There are many legalities that must be addressed during the divorce process. Child custody, child support and alimony often take a lot of attention, but the outcome of property division can be crucial to one’s financial position post-divorce. Although Florida recognizes equitable division of marital property, this does not mean that marital property has to be divided equally. This gives the parties to a divorce some flexibility to negotiate a settlement that fits their particular needs.
One of the biggest and most important assets that must be dealt with during the property division process is the marital home. While the marital home may hold a considerable amount of financial value, it can also possess a certain amount of sentimental value, too, which can make it hard for individuals to give up in a divorce.

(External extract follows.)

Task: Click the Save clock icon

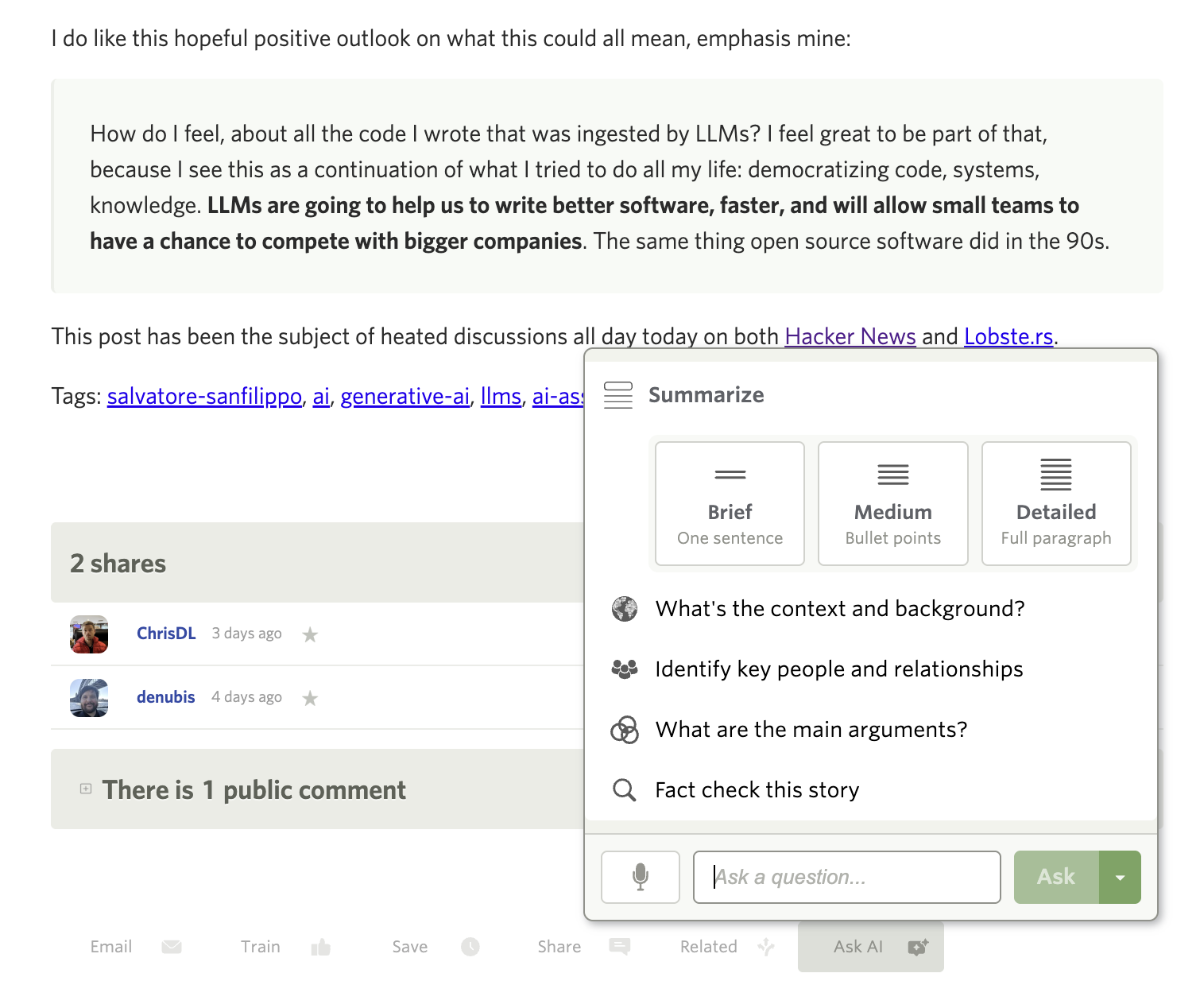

There are generally four ways that a house can be handled during divorce. The first is to simply sell the property and fairly divide the proceeds of that sale. Although this may be the cleanest way to divide the asset, it may not be the best financial choice depending on how long the home has been owed and the current state of the housing market. The second option is for one party to buy the other out. This can be difficult, though, as many divorcing individuals simply don’t have the cash on hand to buy out the other party.
This then may lead to the third option, which is where one party keeps the house and its debt in exchange for a larger portion of other marital assets. Of course, here the party seeking to keep the home needs to realize that there are often extensive costs associated with home ownership which may make its value seem inflated. So, those considering this option need to be real about whether home ownership on their own is worth it.
The last option is for the parties to the divorce to remain co-owners of the home. This can be a great option for those who want to ensure that their children can remain in the home they’ve grown accustomed to. Here, the parties can agree to split mortgage payments and how they will divide proceeds once the home is sold. Of course, each party will have to be wary of how missed payments will affect their credit scores.
Divorce and property division can be challenging. This is why it is often best to discuss options with a qualified family law professional.